# [TASK]
Start at the top and transcribe every record through the final line exactly.

(Data entries)
═══

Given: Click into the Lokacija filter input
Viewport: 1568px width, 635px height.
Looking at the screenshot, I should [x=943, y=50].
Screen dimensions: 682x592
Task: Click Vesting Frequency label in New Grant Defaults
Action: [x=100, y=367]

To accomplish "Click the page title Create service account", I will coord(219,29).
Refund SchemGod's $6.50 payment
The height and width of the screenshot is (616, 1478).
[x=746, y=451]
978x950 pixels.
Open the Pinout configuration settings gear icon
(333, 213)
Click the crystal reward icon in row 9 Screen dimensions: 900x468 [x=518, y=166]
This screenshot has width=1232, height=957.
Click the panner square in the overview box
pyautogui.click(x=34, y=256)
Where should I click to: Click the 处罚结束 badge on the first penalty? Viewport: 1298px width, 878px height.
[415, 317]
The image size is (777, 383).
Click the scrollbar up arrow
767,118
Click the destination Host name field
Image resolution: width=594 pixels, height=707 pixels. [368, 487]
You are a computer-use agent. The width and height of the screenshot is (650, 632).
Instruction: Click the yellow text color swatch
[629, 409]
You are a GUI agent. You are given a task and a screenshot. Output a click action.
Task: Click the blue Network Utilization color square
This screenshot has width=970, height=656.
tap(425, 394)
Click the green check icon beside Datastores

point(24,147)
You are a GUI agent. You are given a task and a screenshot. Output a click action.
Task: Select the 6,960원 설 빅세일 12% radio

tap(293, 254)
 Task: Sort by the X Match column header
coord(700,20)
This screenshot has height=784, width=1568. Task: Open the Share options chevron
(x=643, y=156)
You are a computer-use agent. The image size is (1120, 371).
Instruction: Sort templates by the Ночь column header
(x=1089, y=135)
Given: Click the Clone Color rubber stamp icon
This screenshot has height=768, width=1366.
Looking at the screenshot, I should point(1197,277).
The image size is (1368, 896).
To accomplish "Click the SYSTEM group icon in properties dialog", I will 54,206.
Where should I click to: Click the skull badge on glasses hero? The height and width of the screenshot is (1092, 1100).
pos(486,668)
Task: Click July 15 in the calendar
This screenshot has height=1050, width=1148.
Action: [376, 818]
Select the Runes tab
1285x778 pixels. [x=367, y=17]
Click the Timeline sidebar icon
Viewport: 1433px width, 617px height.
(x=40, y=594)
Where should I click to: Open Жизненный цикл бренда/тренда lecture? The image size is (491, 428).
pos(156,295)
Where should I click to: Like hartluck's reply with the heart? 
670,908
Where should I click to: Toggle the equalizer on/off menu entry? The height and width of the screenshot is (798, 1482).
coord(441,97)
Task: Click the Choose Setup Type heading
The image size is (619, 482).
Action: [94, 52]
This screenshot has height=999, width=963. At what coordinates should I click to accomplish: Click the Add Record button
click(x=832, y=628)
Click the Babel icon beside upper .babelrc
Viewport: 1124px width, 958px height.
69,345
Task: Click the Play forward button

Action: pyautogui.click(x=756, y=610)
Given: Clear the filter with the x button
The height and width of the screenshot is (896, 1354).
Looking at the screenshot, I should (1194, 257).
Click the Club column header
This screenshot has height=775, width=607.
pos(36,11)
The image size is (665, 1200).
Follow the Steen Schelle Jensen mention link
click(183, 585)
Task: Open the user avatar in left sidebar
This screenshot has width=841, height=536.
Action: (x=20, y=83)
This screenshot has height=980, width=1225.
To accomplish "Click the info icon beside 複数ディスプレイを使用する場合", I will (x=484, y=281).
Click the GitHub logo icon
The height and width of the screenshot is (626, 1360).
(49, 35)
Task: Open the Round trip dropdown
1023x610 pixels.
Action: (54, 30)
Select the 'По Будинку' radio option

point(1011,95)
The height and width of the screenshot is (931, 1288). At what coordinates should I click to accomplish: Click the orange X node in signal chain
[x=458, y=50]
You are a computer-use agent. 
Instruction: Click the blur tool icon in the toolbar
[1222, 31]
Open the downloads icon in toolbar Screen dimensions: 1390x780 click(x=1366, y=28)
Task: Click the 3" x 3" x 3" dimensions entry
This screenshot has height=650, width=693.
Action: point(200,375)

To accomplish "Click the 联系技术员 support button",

═══

# [ANSWER BOX]
Given: Click into the Lokacija filter input
Viewport: 1568px width, 635px height.
Looking at the screenshot, I should [x=943, y=50].
Screen dimensions: 682x592
Task: Click Vesting Frequency label in New Grant Defaults
Action: [x=100, y=367]

To accomplish "Click the page title Create service account", I will coord(219,29).
Refund SchemGod's $6.50 payment
The height and width of the screenshot is (616, 1478).
[x=746, y=451]
978x950 pixels.
Open the Pinout configuration settings gear icon
(333, 213)
Click the crystal reward icon in row 9 Screen dimensions: 900x468 [x=518, y=166]
This screenshot has width=1232, height=957.
Click the panner square in the overview box
pyautogui.click(x=34, y=256)
Where should I click to: Click the 处罚结束 badge on the first penalty? Viewport: 1298px width, 878px height.
[415, 317]
The image size is (777, 383).
Click the scrollbar up arrow
767,118
Click the destination Host name field
Image resolution: width=594 pixels, height=707 pixels. [368, 487]
You are a computer-use agent. The width and height of the screenshot is (650, 632).
Instruction: Click the yellow text color swatch
[629, 409]
You are a GUI agent. You are given a task and a screenshot. Output a click action.
Task: Click the blue Network Utilization color square
This screenshot has width=970, height=656.
tap(425, 394)
Click the green check icon beside Datastores

point(24,147)
You are a GUI agent. You are given a task and a screenshot. Output a click action.
Task: Select the 6,960원 설 빅세일 12% radio

tap(293, 254)
 Task: Sort by the X Match column header
coord(700,20)
This screenshot has height=784, width=1568. Task: Open the Share options chevron
(x=643, y=156)
You are a computer-use agent. The image size is (1120, 371).
Instruction: Sort templates by the Ночь column header
(x=1089, y=135)
Given: Click the Clone Color rubber stamp icon
This screenshot has height=768, width=1366.
Looking at the screenshot, I should point(1197,277).
The image size is (1368, 896).
To accomplish "Click the SYSTEM group icon in properties dialog", I will 54,206.
Where should I click to: Click the skull badge on glasses hero? The height and width of the screenshot is (1092, 1100).
pos(486,668)
Task: Click July 15 in the calendar
This screenshot has height=1050, width=1148.
Action: [376, 818]
Select the Runes tab
1285x778 pixels. [x=367, y=17]
Click the Timeline sidebar icon
Viewport: 1433px width, 617px height.
(x=40, y=594)
Where should I click to: Open Жизненный цикл бренда/тренда lecture? The image size is (491, 428).
pos(156,295)
Where should I click to: Like hartluck's reply with the heart? 
670,908
Where should I click to: Toggle the equalizer on/off menu entry? The height and width of the screenshot is (798, 1482).
coord(441,97)
Task: Click the Choose Setup Type heading
The image size is (619, 482).
Action: [94, 52]
This screenshot has height=999, width=963. At what coordinates should I click to accomplish: Click the Add Record button
click(x=832, y=628)
Click the Babel icon beside upper .babelrc
Viewport: 1124px width, 958px height.
69,345
Task: Click the Play forward button

Action: pyautogui.click(x=756, y=610)
Given: Clear the filter with the x button
The height and width of the screenshot is (896, 1354).
Looking at the screenshot, I should (1194, 257).
Click the Club column header
This screenshot has height=775, width=607.
pos(36,11)
The image size is (665, 1200).
Follow the Steen Schelle Jensen mention link
click(183, 585)
Task: Open the user avatar in left sidebar
This screenshot has width=841, height=536.
Action: (x=20, y=83)
This screenshot has height=980, width=1225.
To accomplish "Click the info icon beside 複数ディスプレイを使用する場合", I will (x=484, y=281).
Click the GitHub logo icon
The height and width of the screenshot is (626, 1360).
(49, 35)
Task: Open the Round trip dropdown
1023x610 pixels.
Action: (54, 30)
Select the 'По Будинку' radio option

point(1011,95)
The height and width of the screenshot is (931, 1288). At what coordinates should I click to accomplish: Click the orange X node in signal chain
[x=458, y=50]
You are a computer-use agent. 
Instruction: Click the blur tool icon in the toolbar
[1222, 31]
Open the downloads icon in toolbar Screen dimensions: 1390x780 click(x=1366, y=28)
Task: Click the 3" x 3" x 3" dimensions entry
This screenshot has height=650, width=693.
Action: point(200,375)

To accomplish "Click the 联系技术员 support button",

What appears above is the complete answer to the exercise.